Par la simulation d’un test qui prescrit aux participant-e-s le rythme à suivre et les mots à dire en temps réel, Silent Citizen souligne la force du langage, et les moments de silence, comme des moyens de conditionner et de façonner les êtres humains. Elle traite également de la langue mise à profit autour d’une cause commune, la nation, comme outil de grande puissance, souvent dévastatrice, lors de la colonisation et sa participation au façonnement d’un tissu social plus homogène. Les voix des partici-pants, mises ici à l’épreuve du jeu, sont enregistrées et seront tour à tour juxtaposées au gré des examens entrepris de manière à créer la caco-phonie, une homogénéité ratée.
Cette oeuvre prend un sens d’autant plus complexe une fois présentée à Montréal dans un contexte où la fragilité du français se retrouve souvent au coeur des débats linguistiques. L’une des questions du test, faisant partie de celles réellement posées, met en perspective la Loi sur les langues officielles assurant l’usage et la reconnaissance du statut égali-taire du français et de l’anglais tant au Parlement que dans les cours fédérales. Une équité chancelante et surtout sur papier diront certains.

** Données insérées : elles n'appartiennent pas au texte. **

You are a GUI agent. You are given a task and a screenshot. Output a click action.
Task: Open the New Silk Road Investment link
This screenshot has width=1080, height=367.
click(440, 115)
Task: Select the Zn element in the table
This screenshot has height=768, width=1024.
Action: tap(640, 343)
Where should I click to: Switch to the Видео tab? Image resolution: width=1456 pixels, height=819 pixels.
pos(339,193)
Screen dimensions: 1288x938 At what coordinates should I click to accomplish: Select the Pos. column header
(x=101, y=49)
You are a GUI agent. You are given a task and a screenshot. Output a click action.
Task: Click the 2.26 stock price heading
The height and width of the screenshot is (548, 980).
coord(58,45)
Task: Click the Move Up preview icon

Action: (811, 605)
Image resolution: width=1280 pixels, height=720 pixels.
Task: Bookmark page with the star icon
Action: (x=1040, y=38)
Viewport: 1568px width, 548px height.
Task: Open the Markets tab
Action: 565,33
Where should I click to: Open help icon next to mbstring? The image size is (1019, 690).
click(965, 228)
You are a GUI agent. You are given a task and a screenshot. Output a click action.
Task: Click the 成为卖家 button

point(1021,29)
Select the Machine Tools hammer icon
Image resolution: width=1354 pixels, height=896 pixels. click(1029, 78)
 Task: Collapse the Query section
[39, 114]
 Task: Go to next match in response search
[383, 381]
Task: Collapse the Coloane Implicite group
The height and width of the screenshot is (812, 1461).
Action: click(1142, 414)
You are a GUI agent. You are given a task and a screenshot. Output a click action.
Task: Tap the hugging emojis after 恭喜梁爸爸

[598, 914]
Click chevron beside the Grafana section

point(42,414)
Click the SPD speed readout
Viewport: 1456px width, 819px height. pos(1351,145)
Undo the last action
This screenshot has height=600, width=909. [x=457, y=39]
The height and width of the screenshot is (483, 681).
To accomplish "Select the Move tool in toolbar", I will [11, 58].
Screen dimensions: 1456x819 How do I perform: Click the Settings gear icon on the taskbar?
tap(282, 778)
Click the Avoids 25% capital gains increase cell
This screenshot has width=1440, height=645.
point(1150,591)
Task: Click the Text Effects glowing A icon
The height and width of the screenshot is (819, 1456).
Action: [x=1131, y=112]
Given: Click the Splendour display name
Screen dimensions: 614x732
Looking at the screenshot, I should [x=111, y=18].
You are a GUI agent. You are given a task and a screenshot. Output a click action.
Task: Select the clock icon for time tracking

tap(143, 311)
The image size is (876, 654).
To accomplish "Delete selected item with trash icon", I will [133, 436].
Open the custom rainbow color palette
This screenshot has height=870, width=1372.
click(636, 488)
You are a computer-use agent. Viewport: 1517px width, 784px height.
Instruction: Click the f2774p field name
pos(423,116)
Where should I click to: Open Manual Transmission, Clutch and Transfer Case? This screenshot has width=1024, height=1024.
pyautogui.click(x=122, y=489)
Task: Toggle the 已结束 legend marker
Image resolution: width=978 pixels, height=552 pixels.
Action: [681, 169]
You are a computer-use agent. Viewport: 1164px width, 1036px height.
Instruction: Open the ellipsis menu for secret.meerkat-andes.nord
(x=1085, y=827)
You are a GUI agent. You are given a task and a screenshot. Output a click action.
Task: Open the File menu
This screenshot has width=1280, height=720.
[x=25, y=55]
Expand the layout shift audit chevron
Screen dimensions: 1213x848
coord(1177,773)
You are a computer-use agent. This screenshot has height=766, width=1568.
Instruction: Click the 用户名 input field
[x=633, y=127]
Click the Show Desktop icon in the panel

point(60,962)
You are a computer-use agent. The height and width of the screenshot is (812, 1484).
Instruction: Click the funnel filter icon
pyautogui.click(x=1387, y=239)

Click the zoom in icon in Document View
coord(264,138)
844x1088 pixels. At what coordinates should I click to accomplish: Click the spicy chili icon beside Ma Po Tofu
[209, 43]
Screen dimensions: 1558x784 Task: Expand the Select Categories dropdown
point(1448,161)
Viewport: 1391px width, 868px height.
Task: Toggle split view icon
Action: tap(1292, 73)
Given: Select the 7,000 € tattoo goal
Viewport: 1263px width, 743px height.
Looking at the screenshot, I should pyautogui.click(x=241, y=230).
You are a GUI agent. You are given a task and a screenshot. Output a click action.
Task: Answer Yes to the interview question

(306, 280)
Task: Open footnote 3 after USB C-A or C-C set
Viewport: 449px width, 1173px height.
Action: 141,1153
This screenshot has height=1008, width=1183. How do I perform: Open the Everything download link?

Plongée au coeur d’enjeux identitaires sérieux et souvent déchirants, l’oeuvre de Bambitchell nous convie le temps d’un jeu à examiner avec dérision la machine gouvernementale en matière migratoire. Elle nous fait expérimenter l’imposition de la parole et du silence, tirée par les ficelles du pouvoir, dont les modalités ici risibles ont pourtant un impact réel sur les individus ; des modalités souvent arbitraires qui appellent au conditionnement peu importe les changements dont elles sont l’objet.